This morning an era ended at Mucky Boots. This morning we loaded Red Toe, Fluffy Butt and No Name into a crate and took them to Island Farms, the local chicken slaughterhouse.
We said goodbye and thanked them for being good roosters (overlooking Red Toe's persistent attacks on our feet). Then we climbed back in the truck and drove home for breakfast. This afternoon we'll return to the slaughterhouse, hand over $12, and pick up three gutted, plucked and bagged chickens.
It was busy at Island Farms this morning - it must be the time of year people slaughter the meat birds they've been raising all summer. Trucks pulled in and out of the parking lot in the early morning fog, leaving their crates of birds in the orderly configurations dictated by the employees, each crate carefully tagged with the owner's information.

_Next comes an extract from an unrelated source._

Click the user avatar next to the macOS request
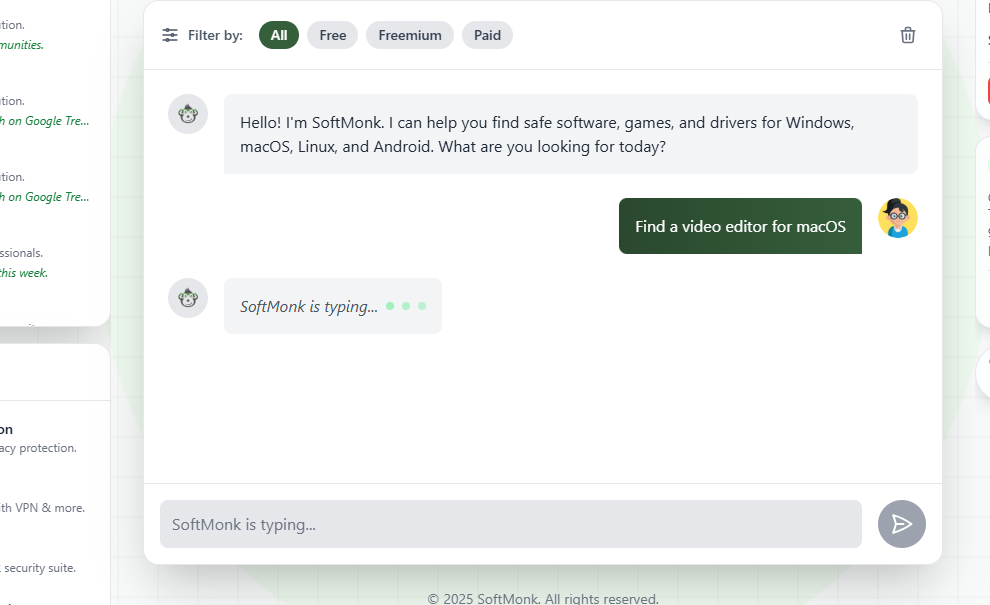This screenshot has width=990, height=605. [x=897, y=218]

A white-coated and hard-hatted inspector cruised through the stacks with her clipboard, looking for signs of illness among the chickens. When we told her it was our first time she smiled and asked how it was going so far.

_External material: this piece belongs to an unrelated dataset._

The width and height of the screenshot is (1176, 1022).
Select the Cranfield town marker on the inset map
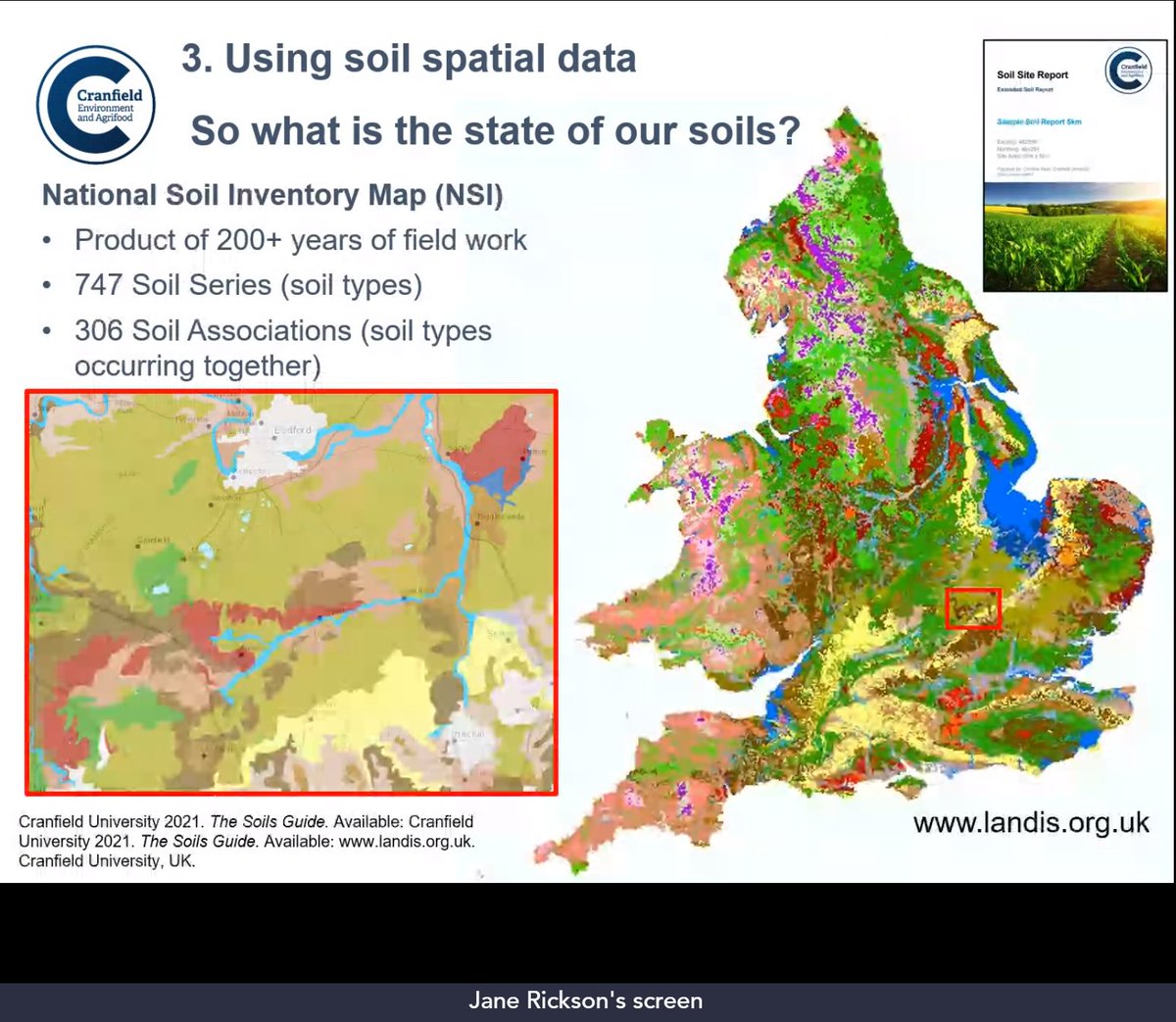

Some people brought a single crate, like us. Others brought flats and flats of birds. Once their birds were unloaded and tagged people stood around the parking lot with their Tim Horton's coffee cups and chatted - just another day. But for us it felt anything but regular. Kim was a bit teary. I was trying to be philosophical. But there's only so far philosophical can take you.
This is where the rubber hits the road. All those chickens I've eaten in my life have been their own little creatures. Most raised in less than humane conditions. But all I've seen are the neat rows of wings in the styrofoam trays. Later today I'll hold a butchered chicken in a plastic bag and it won't be an anonymous bird. It will be the one who pecked me bloody more than once, or the one whose fluffy tail feathers shook when he stomped his feet in a little chicken dance, or the one who minded his own business so successfully he didn't even get a name. How can I possibly put that bird in the oven for dinner?
Growing carrots is one thing. I am learning that raising chickens for meat is a completely different matter.